Всё в сей оде было так прозрачно, что Уваров взвился, как укушенный, и подал жалобу Бенкендорфу. Тот призвал Пушкина: «На кого вы написали?» Не долго думая, поэт ответил: «На вас, ваше превосходительство, разве вы себя не узнаете?» Даже Александр Христофорович не сдержал ухмылку: личность Уварова, видно, и шефу жандармов втайне была омерзительна.
Прощать Уваров не собирался: цензурный комитет, бывший в его подчинении, начал травлю поэта.
И всё же Пушкин, сдавленный петлёй долгов и преследований, не сдавался.
Рассказывая сейчас Перовскому, как он хотел, чтобы Брюллов написал портрет его Натали, он будто вновь бросал вызов недругам.
Он воспринимал сейчас облик своей жены как воплощение своего гордого достоинства: «Если не понимаете цену мне как стихотворцу, то это-то вы в состоянии понять: моя жена — первая красавица Петербурга!..»
«А может, так и должно жить истинному честному человеку — поднимать своё личное достоинство как знамя?» — думал Перовский, слушая Пушкина.
Сам он этого не умел. Вернее, у него не было для сего нужды. И он не был гением, хотя, наверное, понимал, что это такое, ибо много лет дружил с таковым.
Однако ни сам гений, ни его друг в тот день, 11 мая 1836 года, не ведали, что их земной путь уже подошёл, по сути, к последней черте.
Менее чем через два месяца, 9 июля, в Варшаве, по дороге в Италию, гонимый на юг грудною болезнью, окончит свою жизнь на руках любимого племянника Алексей Перовский, не дожив до пятидесяти лишь одного года. Ну а Пушкин...

**Цель задания:**
Продолжите текст о Пушкине и Перовском сразу после его последнего предложения. Что будет дальше?

**Исходные данные:**
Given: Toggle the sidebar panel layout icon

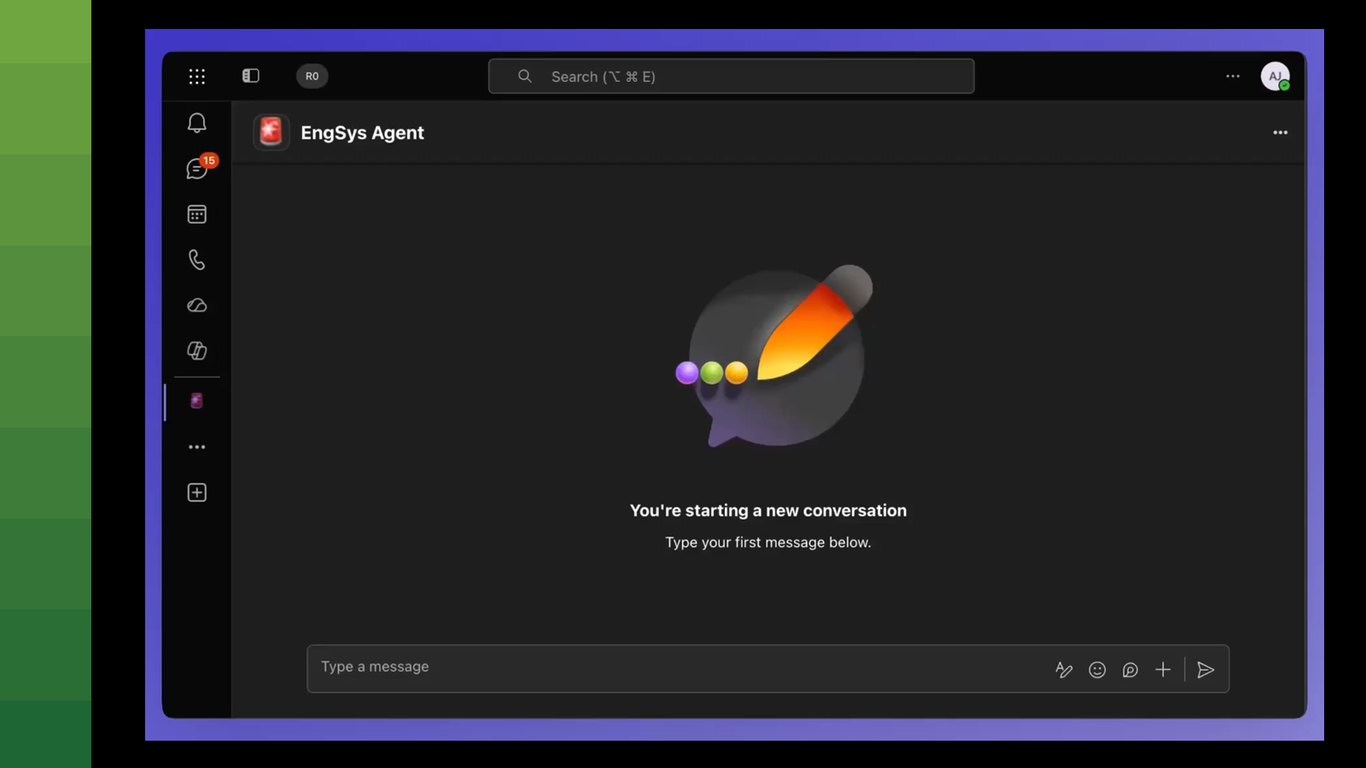Looking at the screenshot, I should click(251, 76).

**Результат задания:**
За несколько дней до дуэли оренбургский военный губернатор и его чиновник по особым поручениям прикатят по своим надобностям в столицу. Василий Перовский всю ночь просидит у Вяземских, обдумывая с Верой Фёдоровной и князем, как предотвратить непоправимое, не допустить дуэли... Снова они сойдутся уже у холодеющего тела, и генерал-адъютант вместе с другом своим Жуковским будет стоять с поникшей головой и глазами полными слёз у гроба на панихиде в Конюшенной церкви. А Даль... На его руках поэт сделает свой последний вздох...
В Михайловское же, к вечному пристанищу, Пушкина повезёт тог, кто когда-то помогал определять его в лицей. — Александр Иванович Тургенев...
Но до той поры есть время — всё ещё по крайней мере длящийся день 11 мая на Тверской, в квартире Перовского.
День, который всю жизнь непременно будет помнить пока Алёша, а вскоре — Алексей Константинович Толстой, тоже оставивший свой след в русской литературе.
Но ему также, прежде чем стать известным русским писателем и настоящим человеком, предстоит сделать свой непростой и нелёгкий выбор.
Часть вторая
ОТШЕЛЬНИК КРАСНОГО РОГА
...Положение в обществе, его связи открывали ему широкий путь
ко всему тому, что так ценится большинством людей; но он
остался верен своему призванию — поэзии, литературе; он не мог
быть ничем иным, как именно тем, чем создала его природа; он
имел все качества, свойства, весь пошиб литератора в лучшем
значении слова... Он оставил в наследство своим соотечественникам
прекрасные образцы драм, романов, лирических стихотворений,
которые — в течение долгих лет — стыдно будет не знать всякому
образованному русскому; он был создателем баллады, легенды;
на этом поприще он не имеет соперников... Наконец — и как бы
в подтверждение сказанного выше о многосторонности его дарования,
кто же не знает, что в его строго идеальной и стройной натуре
била свежим ключом струя неподдельного юмора — и что
граф А. К. Толстой, автор «Смерти Иоанна Грозного» и «Князя Серебряного»,
был в то же время одним из творцов бессмертного «Козьмы Пруткова»?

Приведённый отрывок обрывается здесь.